:: RECORDED INFORMATION ::

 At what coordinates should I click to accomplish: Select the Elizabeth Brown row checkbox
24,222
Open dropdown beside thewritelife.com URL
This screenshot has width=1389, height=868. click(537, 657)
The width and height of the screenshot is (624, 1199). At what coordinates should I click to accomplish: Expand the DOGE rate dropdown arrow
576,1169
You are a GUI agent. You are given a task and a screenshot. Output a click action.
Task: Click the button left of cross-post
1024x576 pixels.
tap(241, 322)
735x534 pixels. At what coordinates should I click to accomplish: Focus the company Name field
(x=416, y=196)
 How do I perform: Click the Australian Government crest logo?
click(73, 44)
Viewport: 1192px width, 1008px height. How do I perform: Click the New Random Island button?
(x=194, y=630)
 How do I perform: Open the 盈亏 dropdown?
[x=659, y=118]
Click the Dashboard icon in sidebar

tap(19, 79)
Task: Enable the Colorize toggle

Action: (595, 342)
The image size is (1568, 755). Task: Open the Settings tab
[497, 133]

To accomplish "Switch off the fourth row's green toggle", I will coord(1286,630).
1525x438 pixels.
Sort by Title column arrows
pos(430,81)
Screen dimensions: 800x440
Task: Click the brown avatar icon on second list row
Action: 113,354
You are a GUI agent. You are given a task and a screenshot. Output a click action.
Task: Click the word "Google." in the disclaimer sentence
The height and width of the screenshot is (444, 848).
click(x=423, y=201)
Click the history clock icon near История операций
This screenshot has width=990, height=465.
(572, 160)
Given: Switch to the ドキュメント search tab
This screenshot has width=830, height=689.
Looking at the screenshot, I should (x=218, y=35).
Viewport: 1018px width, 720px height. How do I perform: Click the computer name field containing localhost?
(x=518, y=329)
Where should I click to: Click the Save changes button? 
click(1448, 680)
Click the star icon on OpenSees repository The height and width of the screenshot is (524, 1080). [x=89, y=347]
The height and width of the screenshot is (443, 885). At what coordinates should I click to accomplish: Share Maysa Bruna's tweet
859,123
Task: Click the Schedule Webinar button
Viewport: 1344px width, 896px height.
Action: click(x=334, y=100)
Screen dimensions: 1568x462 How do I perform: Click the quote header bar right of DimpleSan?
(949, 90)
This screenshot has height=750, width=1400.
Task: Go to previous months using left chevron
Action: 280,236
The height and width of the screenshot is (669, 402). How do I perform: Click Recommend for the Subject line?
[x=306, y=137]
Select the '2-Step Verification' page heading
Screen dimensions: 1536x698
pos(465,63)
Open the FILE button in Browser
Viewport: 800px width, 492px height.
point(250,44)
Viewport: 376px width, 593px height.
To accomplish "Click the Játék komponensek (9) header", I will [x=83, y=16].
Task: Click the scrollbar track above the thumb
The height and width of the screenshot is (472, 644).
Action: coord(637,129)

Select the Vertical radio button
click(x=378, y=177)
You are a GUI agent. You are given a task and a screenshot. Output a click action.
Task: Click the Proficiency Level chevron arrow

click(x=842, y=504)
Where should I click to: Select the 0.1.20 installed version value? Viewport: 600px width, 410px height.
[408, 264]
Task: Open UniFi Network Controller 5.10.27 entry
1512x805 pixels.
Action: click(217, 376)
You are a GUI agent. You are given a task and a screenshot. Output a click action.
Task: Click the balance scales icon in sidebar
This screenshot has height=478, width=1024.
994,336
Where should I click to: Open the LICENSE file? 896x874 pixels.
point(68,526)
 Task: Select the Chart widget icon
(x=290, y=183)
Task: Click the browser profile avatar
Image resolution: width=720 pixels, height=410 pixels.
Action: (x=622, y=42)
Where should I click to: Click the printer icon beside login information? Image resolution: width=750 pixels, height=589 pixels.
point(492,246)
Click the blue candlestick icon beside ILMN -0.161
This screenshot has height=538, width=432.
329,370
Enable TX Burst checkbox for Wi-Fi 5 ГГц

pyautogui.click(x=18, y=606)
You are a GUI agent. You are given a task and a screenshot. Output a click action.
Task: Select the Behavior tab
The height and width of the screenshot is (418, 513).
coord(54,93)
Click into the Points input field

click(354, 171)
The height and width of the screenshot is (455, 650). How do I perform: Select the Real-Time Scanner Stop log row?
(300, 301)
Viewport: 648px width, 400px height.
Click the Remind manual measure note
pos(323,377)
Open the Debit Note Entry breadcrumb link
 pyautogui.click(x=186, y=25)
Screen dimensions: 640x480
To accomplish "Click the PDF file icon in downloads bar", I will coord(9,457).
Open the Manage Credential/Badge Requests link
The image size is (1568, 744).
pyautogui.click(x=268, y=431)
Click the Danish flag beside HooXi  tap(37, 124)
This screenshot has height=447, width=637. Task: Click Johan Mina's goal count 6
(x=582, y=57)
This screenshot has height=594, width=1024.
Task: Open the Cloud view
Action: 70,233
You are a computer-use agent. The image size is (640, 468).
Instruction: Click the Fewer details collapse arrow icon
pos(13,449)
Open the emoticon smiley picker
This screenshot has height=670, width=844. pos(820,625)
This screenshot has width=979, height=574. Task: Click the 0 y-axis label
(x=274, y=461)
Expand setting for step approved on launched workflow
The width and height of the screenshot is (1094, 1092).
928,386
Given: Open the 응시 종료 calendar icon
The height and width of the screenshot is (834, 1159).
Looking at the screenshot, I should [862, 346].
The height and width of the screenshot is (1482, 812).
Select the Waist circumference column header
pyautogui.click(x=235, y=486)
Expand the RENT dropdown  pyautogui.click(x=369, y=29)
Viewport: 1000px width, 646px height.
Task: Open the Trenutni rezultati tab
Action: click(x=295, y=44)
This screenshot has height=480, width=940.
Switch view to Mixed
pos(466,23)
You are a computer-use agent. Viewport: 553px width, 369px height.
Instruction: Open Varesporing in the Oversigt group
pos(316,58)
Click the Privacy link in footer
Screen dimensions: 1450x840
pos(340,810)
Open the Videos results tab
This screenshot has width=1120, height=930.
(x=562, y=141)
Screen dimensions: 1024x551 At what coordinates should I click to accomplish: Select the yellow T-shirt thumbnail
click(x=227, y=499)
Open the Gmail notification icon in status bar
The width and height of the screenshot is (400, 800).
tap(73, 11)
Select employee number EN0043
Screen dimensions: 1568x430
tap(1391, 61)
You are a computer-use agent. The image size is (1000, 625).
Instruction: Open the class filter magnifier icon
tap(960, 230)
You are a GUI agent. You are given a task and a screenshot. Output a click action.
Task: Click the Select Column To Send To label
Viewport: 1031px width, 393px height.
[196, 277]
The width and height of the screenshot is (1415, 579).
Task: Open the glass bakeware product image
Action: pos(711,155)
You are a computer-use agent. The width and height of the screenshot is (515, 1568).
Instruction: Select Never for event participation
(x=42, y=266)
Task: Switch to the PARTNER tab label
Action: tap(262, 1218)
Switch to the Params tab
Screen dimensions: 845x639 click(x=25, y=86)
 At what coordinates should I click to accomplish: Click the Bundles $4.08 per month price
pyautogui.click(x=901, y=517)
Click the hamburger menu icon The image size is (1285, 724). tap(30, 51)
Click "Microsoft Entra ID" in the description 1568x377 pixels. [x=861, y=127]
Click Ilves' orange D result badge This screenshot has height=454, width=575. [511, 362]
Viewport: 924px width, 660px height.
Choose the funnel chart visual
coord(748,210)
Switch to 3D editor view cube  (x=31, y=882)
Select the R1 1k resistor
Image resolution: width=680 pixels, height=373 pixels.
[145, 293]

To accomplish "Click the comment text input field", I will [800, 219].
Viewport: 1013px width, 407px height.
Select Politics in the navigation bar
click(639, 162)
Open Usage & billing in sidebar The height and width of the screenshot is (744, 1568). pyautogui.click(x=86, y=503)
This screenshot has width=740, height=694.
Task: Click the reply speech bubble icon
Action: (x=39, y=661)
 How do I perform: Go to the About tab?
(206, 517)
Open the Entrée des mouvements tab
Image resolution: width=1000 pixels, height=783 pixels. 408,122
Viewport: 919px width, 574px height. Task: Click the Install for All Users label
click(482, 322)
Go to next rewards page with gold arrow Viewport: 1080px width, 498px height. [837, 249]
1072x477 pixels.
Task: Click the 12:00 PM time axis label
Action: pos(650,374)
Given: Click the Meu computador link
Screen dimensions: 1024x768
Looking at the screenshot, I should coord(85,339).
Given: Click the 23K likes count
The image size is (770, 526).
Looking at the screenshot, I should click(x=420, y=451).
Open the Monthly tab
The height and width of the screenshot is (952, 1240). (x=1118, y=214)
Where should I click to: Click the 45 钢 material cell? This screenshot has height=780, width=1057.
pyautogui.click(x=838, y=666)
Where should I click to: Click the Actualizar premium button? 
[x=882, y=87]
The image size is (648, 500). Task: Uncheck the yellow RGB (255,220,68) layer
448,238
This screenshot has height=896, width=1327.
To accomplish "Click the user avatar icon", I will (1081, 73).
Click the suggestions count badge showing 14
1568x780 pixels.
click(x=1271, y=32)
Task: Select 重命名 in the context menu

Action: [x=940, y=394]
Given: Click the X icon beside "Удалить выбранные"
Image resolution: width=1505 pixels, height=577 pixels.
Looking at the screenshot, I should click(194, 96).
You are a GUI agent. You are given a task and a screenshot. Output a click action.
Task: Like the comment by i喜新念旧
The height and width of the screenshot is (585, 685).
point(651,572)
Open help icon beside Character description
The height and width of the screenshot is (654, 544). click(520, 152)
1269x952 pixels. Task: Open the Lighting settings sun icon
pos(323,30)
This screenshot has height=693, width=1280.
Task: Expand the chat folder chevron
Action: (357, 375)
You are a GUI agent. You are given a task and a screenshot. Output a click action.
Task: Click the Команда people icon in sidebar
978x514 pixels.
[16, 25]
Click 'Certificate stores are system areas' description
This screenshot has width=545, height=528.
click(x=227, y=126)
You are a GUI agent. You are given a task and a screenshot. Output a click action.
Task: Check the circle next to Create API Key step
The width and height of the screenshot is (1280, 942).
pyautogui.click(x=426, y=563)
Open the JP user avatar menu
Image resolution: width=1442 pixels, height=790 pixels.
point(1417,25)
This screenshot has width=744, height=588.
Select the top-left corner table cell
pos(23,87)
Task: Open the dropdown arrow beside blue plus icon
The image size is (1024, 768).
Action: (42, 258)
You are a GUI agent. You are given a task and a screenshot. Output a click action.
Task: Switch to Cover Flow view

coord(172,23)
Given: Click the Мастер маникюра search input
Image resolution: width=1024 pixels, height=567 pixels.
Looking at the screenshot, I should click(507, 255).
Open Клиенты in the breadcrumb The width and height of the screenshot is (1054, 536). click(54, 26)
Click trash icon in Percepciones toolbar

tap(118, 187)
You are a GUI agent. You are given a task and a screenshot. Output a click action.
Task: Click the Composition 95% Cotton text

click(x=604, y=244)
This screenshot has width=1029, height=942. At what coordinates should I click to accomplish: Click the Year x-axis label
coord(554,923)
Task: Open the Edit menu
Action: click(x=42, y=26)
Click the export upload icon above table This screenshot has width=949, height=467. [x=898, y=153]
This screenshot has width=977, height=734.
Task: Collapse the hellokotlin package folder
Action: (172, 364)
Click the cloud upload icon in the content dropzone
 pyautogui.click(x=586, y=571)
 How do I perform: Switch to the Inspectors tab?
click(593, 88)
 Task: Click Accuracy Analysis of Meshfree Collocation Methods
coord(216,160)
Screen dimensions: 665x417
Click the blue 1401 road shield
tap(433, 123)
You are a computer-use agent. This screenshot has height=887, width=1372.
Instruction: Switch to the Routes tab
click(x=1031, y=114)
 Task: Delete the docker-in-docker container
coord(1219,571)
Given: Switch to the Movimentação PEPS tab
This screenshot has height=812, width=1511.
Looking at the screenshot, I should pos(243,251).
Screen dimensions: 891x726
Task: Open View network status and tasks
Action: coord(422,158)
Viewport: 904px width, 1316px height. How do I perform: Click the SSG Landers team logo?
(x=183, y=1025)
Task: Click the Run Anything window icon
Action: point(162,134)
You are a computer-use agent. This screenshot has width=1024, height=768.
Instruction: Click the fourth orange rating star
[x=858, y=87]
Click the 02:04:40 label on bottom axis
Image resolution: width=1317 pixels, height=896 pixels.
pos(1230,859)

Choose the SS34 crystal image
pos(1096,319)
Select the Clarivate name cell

:: WHAT TO DO ::
Could you repeat exactly the lines in the listing above from the one with "Given: Click the X" down to the one with "Task: Click the Команда"? Include both of those lines.

:: OUTPUT OF THE TASK ::
Given: Click the X icon beside "Удалить выбранные"
Image resolution: width=1505 pixels, height=577 pixels.
Looking at the screenshot, I should click(194, 96).
You are a GUI agent. You are given a task and a screenshot. Output a click action.
Task: Like the comment by i喜新念旧
The height and width of the screenshot is (585, 685).
point(651,572)
Open help icon beside Character description
The height and width of the screenshot is (654, 544). click(520, 152)
1269x952 pixels. Task: Open the Lighting settings sun icon
pos(323,30)
This screenshot has height=693, width=1280.
Task: Expand the chat folder chevron
Action: (357, 375)
You are a GUI agent. You are given a task and a screenshot. Output a click action.
Task: Click the Команда people icon in sidebar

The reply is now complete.